Does a new title and office make you a good leader?
Unfortunately, there are many – way too many – people who think so. What would make you believe that a mere change of your stationary and different office make you so special and different than before? Sure, you can affect change in people when you pull rank. Bad news is that you are pushing a lot of activity and decisions into the underground when you do that.
The first time I bumped into this topic really badly was when I was drafted into the German Army. One of my fellow lance corporals was promoted to non-commissioned officer. The next day he turned into a different person. His new epaulets on his shirts were so new and crisp that you could have sliced bread with it. And now that he had a different rank he demanded to be addressed differently, he no longer hung out with us, and we needed to serve him coffee among many other issues. In other words he really thought that he had been bestowed with different powers overnight.
One important thing he overlooked was that we would not ever trust him. How could we? He always seemed to reign from a level above us – never at the same level. He had become too enamored of the term “I command you”. One day I was so tired of the constant commanding that I chose to take him a too literal. Working on a large Diesel powered truck the exhaust system lined up with the non-commissioned officer office. Stone cold these beasts would create quite a bit of smoke. I started it and sure enough he came out and said: “What are you doing? If I was in your place I would hit the gas even more!”. I am sure he had meant that to come out sarcastically, but I hit the gas and the smoke got worse… That’s what you get when you follow a “do as I tell you and don’t do as I do” routine.
Compare this with his peers who emphasized on leading by example. They did not need a new piece of uniform in order to influence people. We would have followed them through thick and thin. Why? They were great leaders and here are some items that made them above average:
- Genuine: Always seeing eye to eye with direct reports.
- Honesty: No falsifying of person or facts.
- Servitude: Thinking of others before themselves.
- Empathy and compassion: Being is just as important as doing. Recognizing that we are all humans with needs and wants.
- Fair: Being non-judgmental when leading people and doing the right thing even if it is not popular or safe.
- Communication: Doing what you say and saying what you do.
- Perseverance: Never leaving before the job is done – no matter how hard it may be.
- Fiercely focused and determined: Getting him/ herself to align towards a common mission and then following it.
- Collaboration: Including everyone in communication and the decision making process.
- Promotion: Promoting others toward finding and fulfilling their potential.

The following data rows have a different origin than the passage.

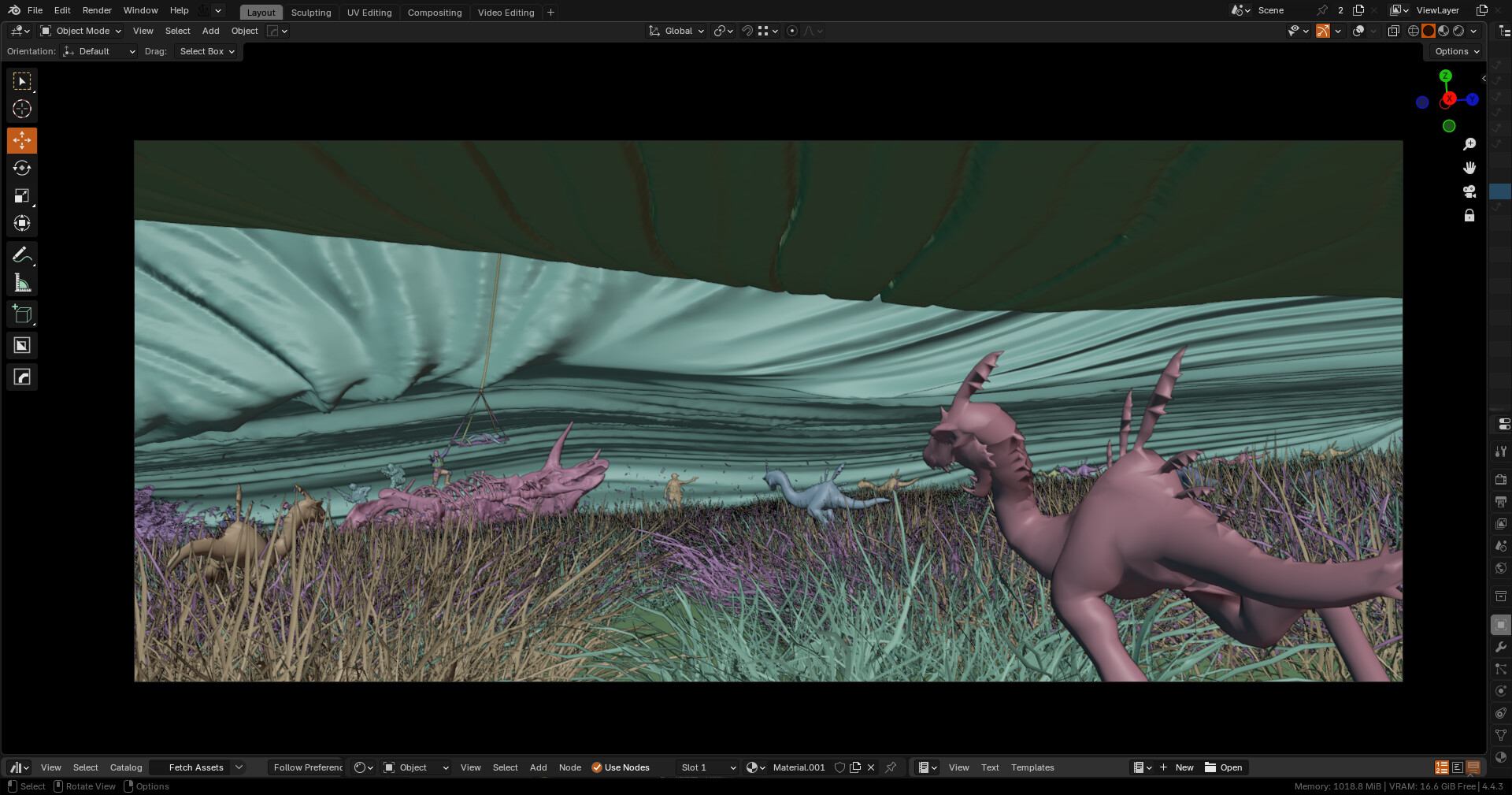Select the Annotate pencil tool
This screenshot has height=795, width=1512.
click(22, 254)
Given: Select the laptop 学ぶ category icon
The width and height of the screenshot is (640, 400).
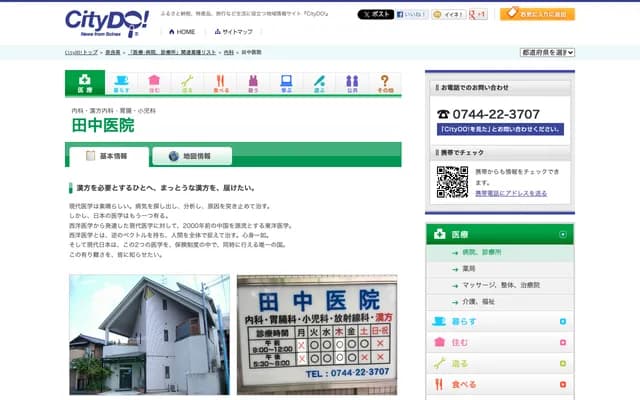Looking at the screenshot, I should [286, 83].
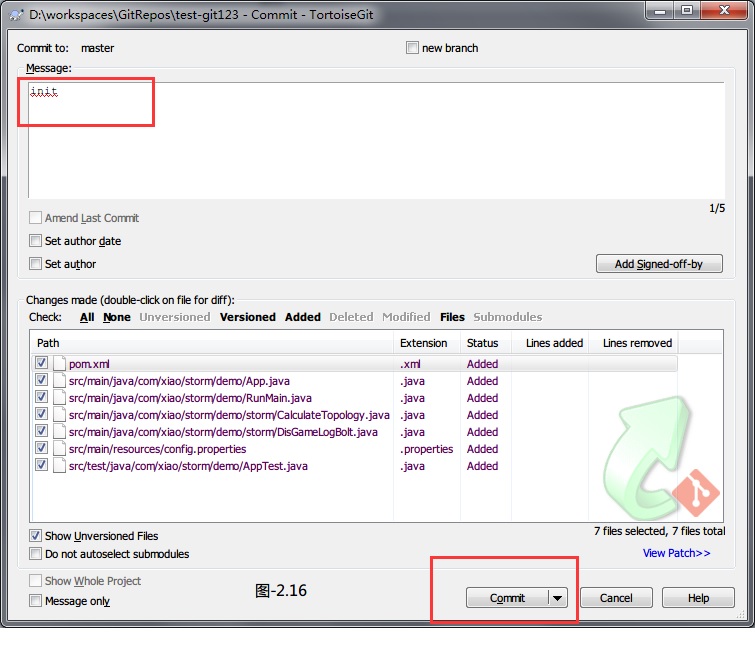Click the config.properties file icon
This screenshot has height=648, width=755.
point(59,449)
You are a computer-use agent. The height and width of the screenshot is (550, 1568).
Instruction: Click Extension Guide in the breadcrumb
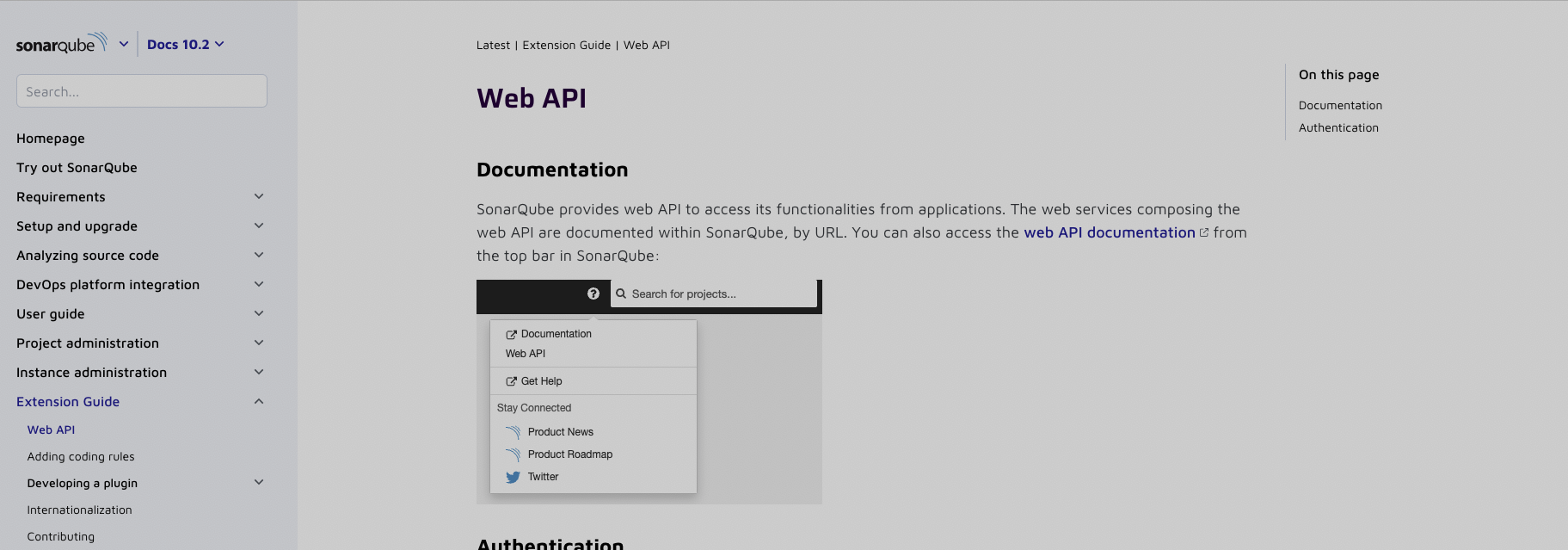pyautogui.click(x=566, y=46)
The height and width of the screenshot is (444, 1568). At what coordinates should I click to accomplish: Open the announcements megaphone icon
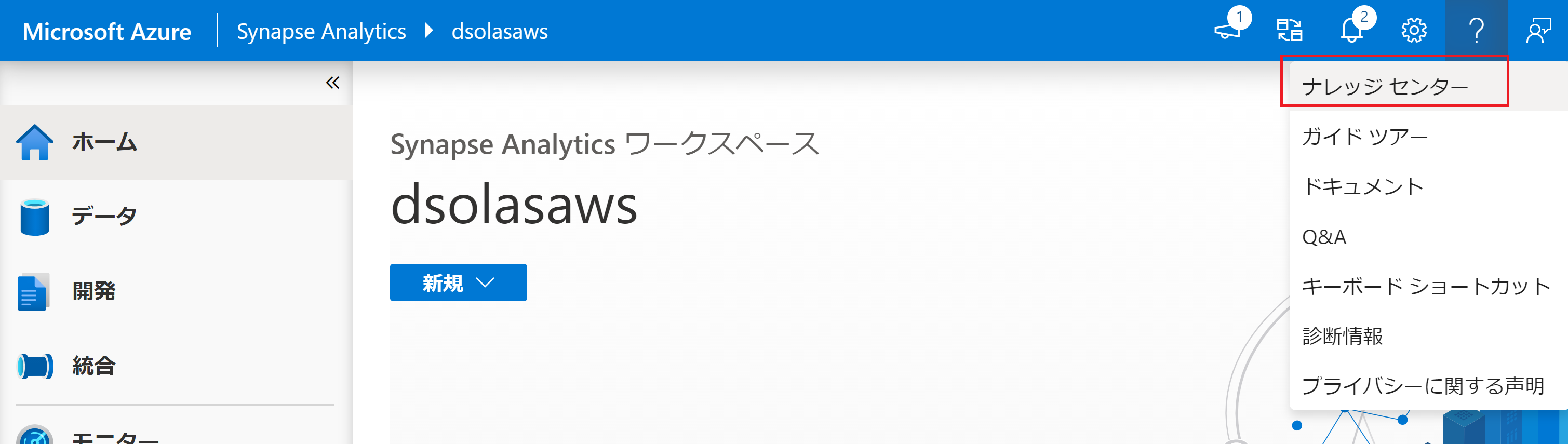(1228, 31)
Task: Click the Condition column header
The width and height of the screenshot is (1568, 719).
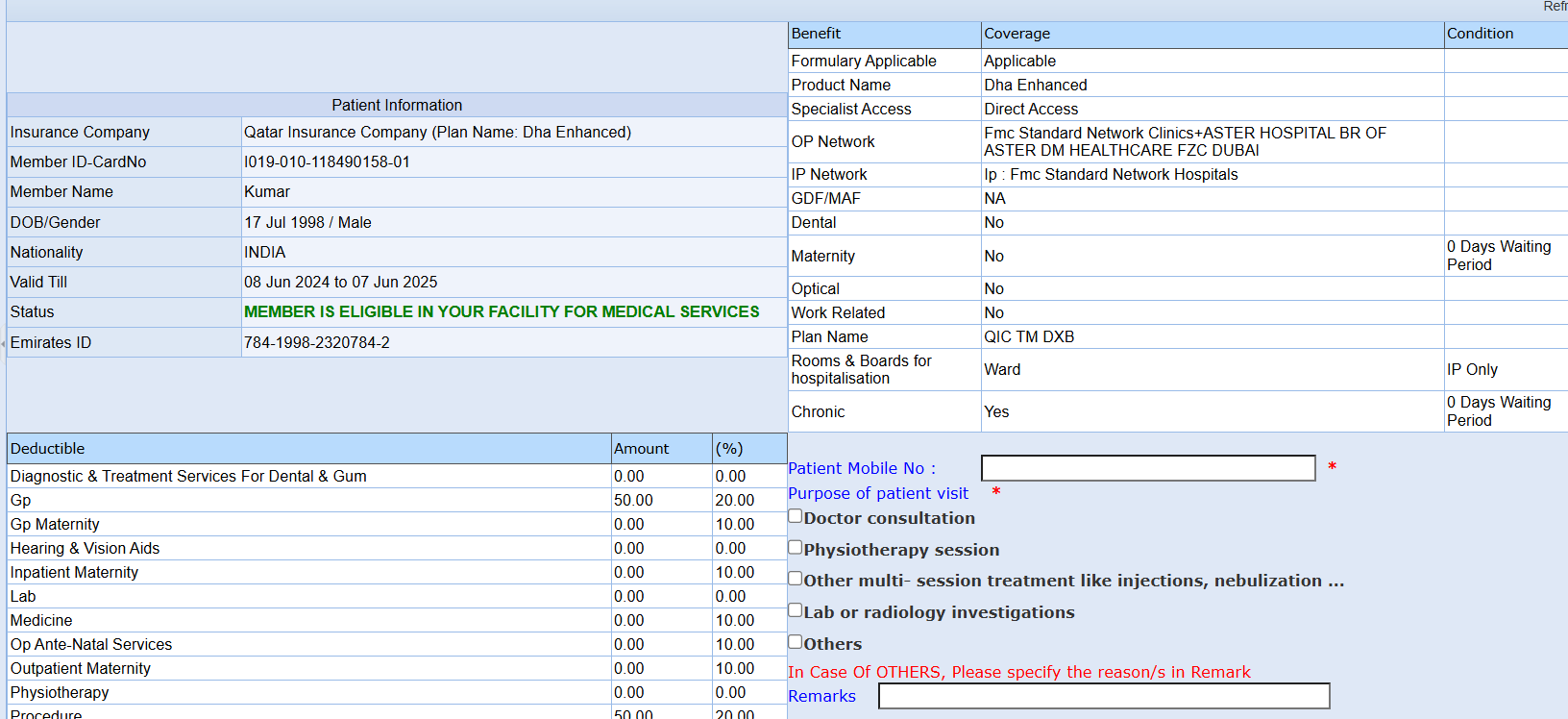Action: (1480, 34)
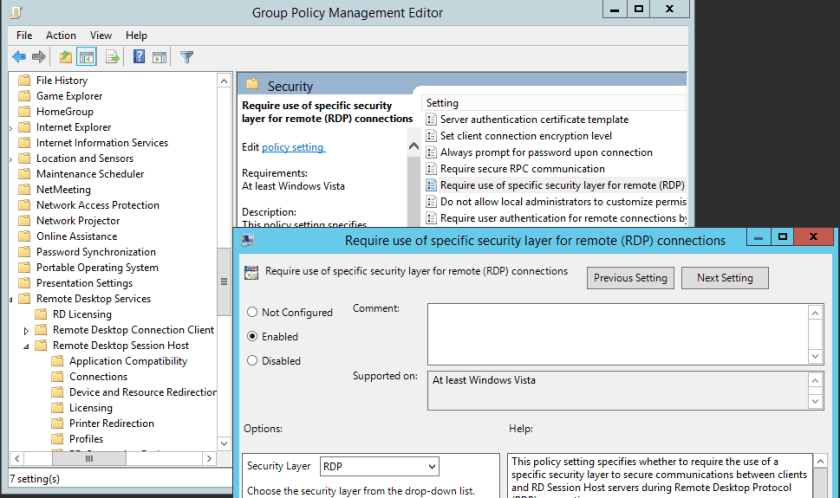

- Humor: Knowing how to laugh and love making others laugh.
- Dependability: Creating predictable outcome in anything that needs to get done.
- Planning ahead: Looking ahead for clearing the path for the rest of the troops to follow safely.
- Trust: Trusting him/ herself and others just the same.
- Curious: Asking why things are the way that they are. Can they be improved upon?
- Taking risk: Calculating the risk of any endeavor well before executing it.
- Experience and competency: Knowing your stuff for being a true resource.
Contrast this list (it’s only a start) with the band width of a single order. That is pretty narrow and not far reaching. There is obviously so much more to being a great leader than meets the eye. Worse yet is the fact that if you do not learn and master this list, there is a grave chance of missing the boat completely.
You will not be included in important information and decision making will not be asked of you anymore. What you have now is little to no information and whatever you have may be totally questionable. Due to the lack of trust time and cost go up. Is that what you are really after?